Risk, regulation and reporting
There is scope for the investment committee to exercise discretion in risk management, but human over-rides are in practice very rare, having only occurred during times of systemic risk, such as the tsunami which hit Japan in 2011, when Campbell feared exchanges might shut and liquidated Japanese exposures over two days. Campbell has systematised the risk framework to the point where they feel very little human intervention is needed. Vertical risk has to stay within a threshold. Horizontal risk sets ceilings for exposures to markets, sectors, asset classes and risk factors. Together these predefined constraints act as an effective risk overlay, Harris says, providing adequate safeguards against portfolio concentration.

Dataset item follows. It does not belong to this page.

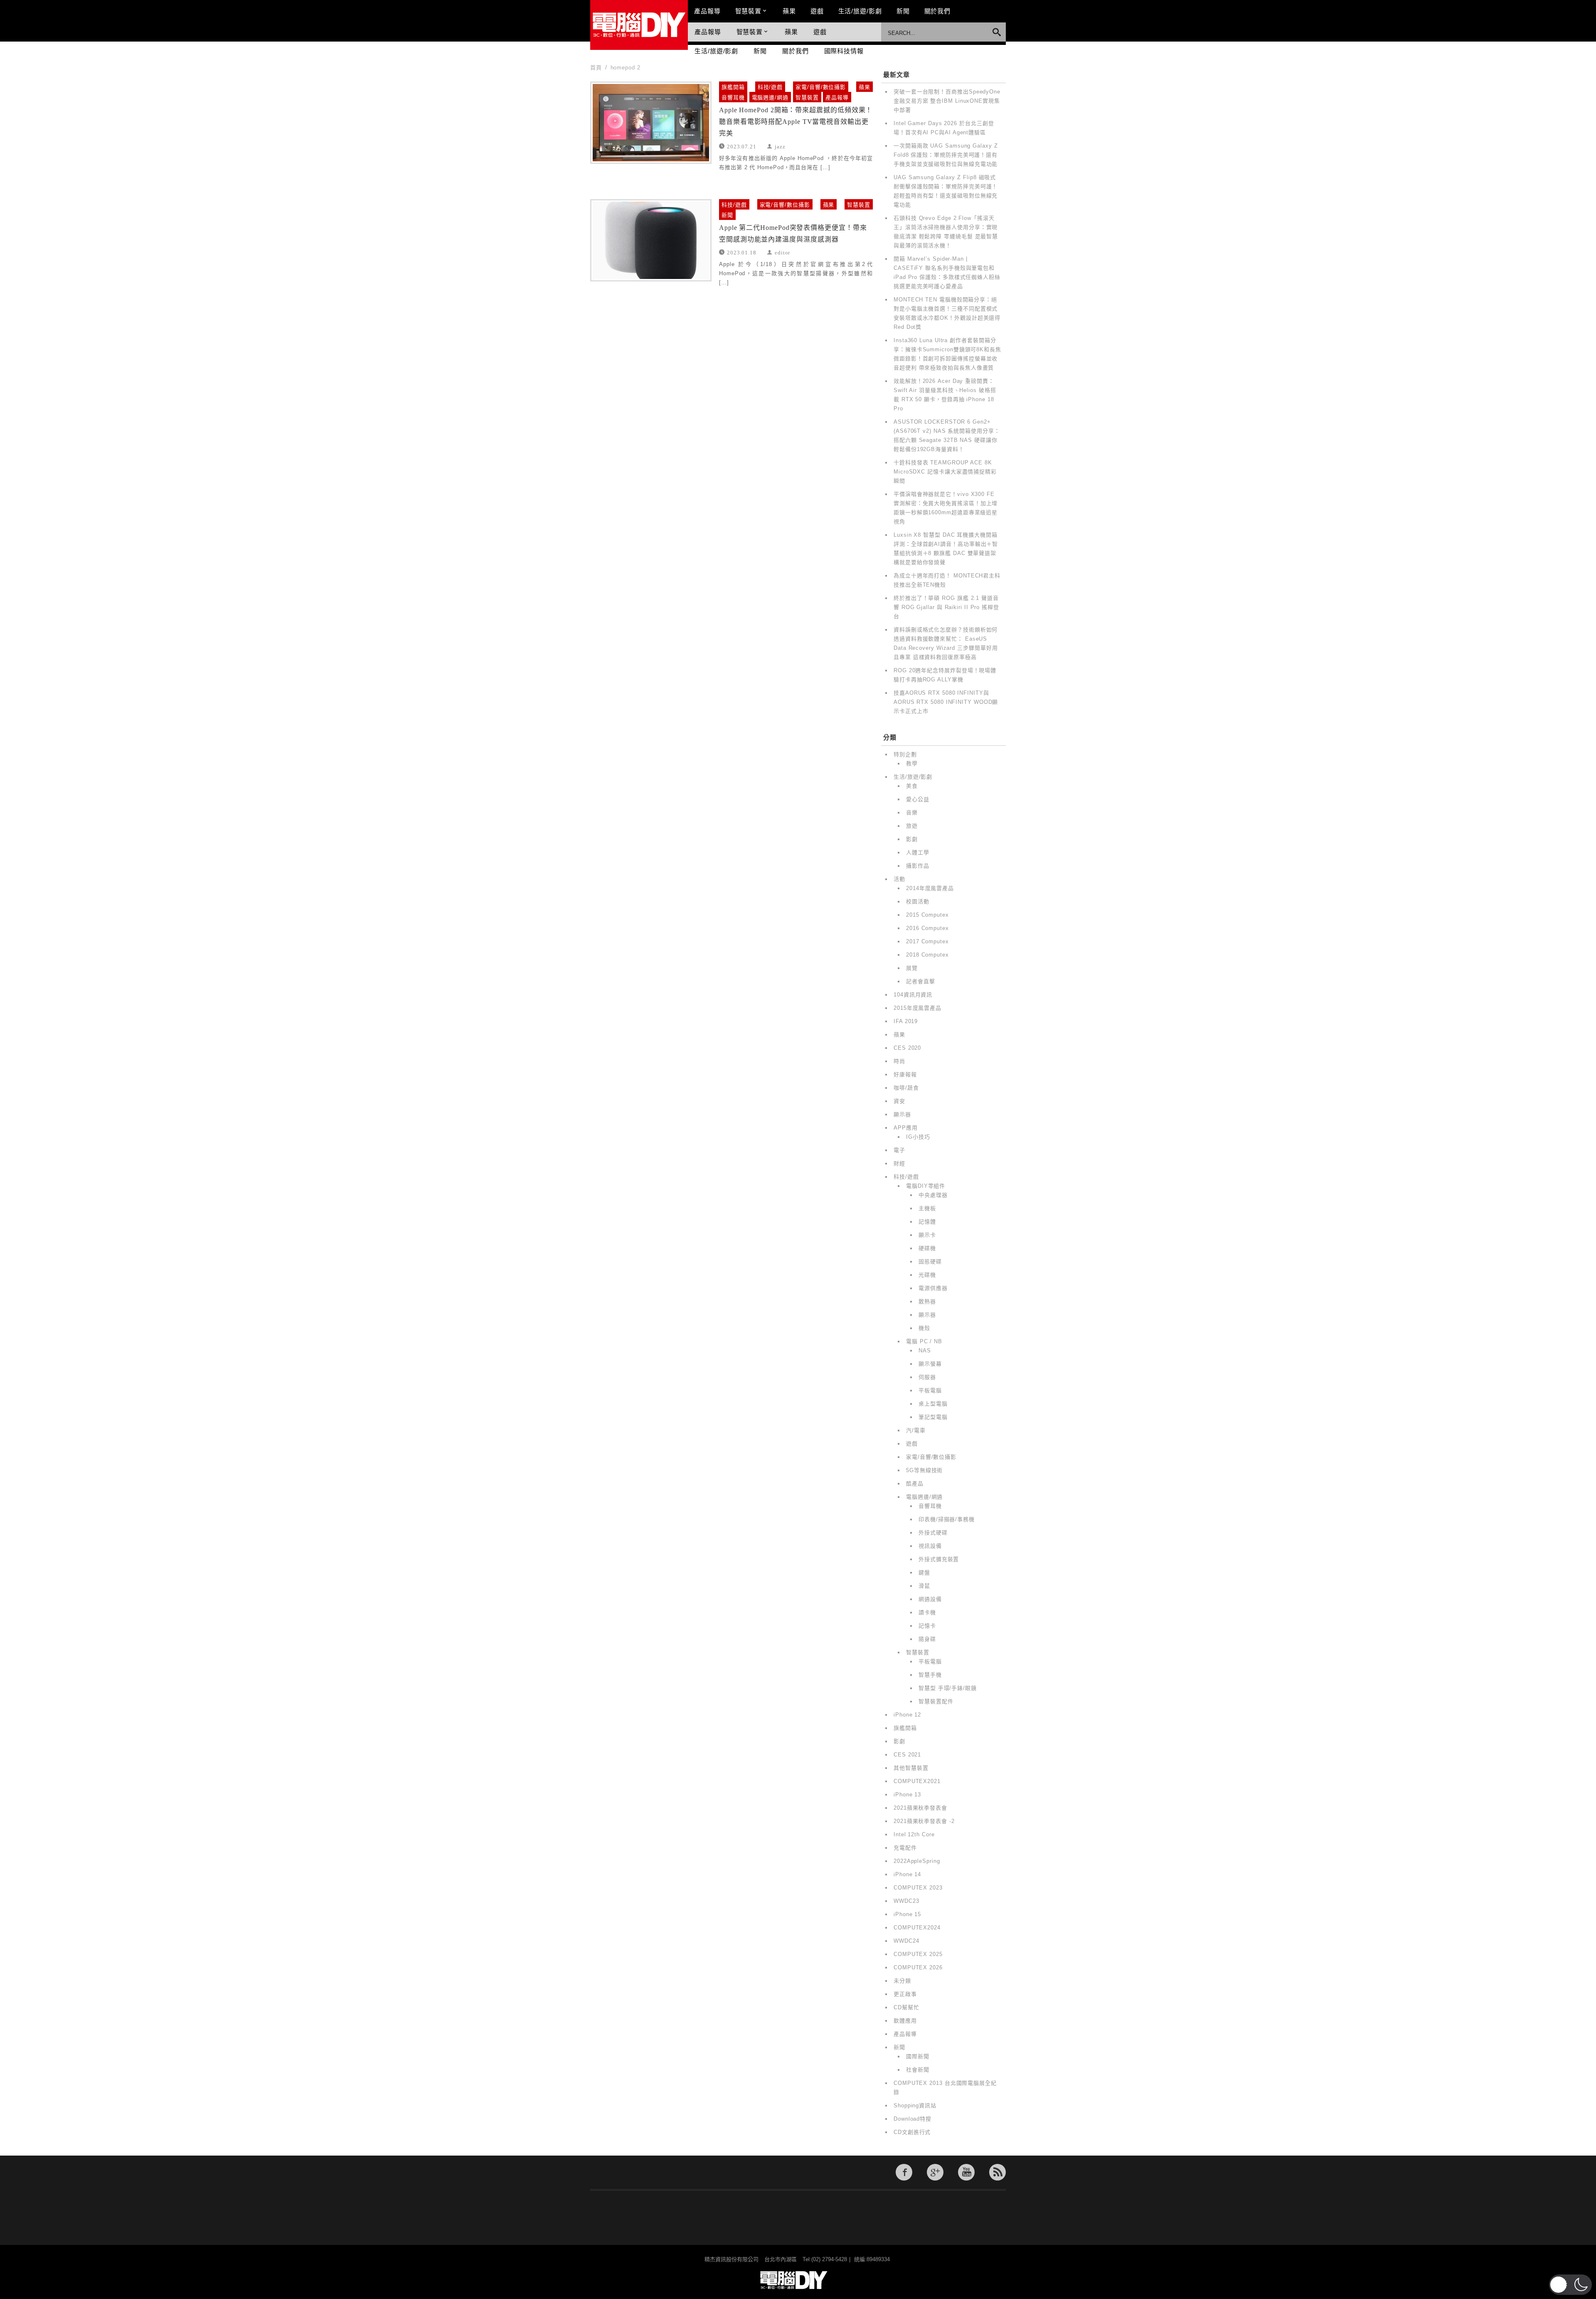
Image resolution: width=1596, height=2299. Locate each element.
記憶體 (927, 1222)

Decomposing exposures also helps with reporting to investors and regulators. Campbell was early to adopt the OPERA reporting standards now known as Open Protocol, which provides for non-commercial risk aggregation. “We are big believers in the Open Protocol and have no problem with transparency,” says Tracy Wills-Zapata, explaining that “if everyone puts the information in a standard protocol, it is operationally easier.” At Campbell, one person is completely dedicated to all reporting matters, which include filing Form PF reports to the SEC. “It is onerous, and we will have to hire more people to do it,” says Harris, but Campbell feels comfortable that they are on top of reporting requirements. Campbell has been registered with the CFTC since 1976, and the SEC since 2005, so is no stranger to data requests.

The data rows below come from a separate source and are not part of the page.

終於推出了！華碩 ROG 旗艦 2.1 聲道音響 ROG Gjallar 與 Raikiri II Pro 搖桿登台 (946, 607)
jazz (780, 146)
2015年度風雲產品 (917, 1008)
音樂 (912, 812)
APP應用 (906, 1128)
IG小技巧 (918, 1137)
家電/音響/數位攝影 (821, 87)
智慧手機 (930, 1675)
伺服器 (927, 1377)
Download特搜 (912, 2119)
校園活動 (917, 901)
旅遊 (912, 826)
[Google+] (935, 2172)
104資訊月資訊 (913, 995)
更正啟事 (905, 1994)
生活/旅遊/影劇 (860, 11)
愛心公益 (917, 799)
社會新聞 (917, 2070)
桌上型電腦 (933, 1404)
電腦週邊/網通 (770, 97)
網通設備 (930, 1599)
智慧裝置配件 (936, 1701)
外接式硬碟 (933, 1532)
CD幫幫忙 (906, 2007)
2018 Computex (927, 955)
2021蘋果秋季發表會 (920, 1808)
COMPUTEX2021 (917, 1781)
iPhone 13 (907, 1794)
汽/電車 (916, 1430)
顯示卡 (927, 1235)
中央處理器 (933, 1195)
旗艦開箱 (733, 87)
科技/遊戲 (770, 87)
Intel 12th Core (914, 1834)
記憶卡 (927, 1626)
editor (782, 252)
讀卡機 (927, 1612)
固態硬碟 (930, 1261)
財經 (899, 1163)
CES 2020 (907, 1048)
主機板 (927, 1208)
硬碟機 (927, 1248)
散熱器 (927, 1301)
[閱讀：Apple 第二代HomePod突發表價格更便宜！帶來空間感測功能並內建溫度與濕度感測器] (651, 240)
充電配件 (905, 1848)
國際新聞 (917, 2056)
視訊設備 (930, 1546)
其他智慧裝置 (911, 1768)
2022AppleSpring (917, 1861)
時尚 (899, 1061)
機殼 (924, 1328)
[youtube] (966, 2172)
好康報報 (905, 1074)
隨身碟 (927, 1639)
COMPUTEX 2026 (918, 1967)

Campbell is experienced when it comes to all of these operational routines. While it is more usually administrators and prime brokers who get a Service Organization Control (SOC) SSAE 16 report, Campbell is relatively unusual in being a hedge fund manager with a Type 2 SSAE 16. Additionally Campbell’s internal controls are Sarbanes Oxley-compliant for US institutions.

Investment vehicles
Campbell’s strategies can be accessed on a stand-alone basis for those that want pure trend, non-trend strategies only, or just the statistical arbitrage programme, with the Managed Futures flagship combining the first two and the Multi-Strategy programme including all strategies. Campbell also finds that institutional investors often want to build custom portfolios and “everyone wants something slightly different”. These mandates, for size, can be tailored to specific client requirements for particular styles or look-back periods.

Campbell has a feeder on the db Select platform and in April partnered with Equinox to launch a ‘40 Act fund that has already raised some $375 million of assets, aided by both the brand name and recent outperformance. The Equinox Campbell Strategy ‘40 Act fund, which has the ticker EBSIX, is attracting inflows both from retail investors and institutions, which are pleased that its total fixed expense ratio is competitive with Campbell’s other funds – and much lower than some ‘40 Act funds. Campbell awaits regulatory clarity before deciding whether to launch a UCITS.

Campbell is no stranger to private investors. Its continuously operated fund for private placement clients is its oldest product, and has annualised at 15.1% a year since 1972. Yet despite its longevity, Harris says “we are focused on our competitive nature and young spirit.” Campbell’s consistent outperformance over the past four years convinces him that all of the research and innovation is worth the effort.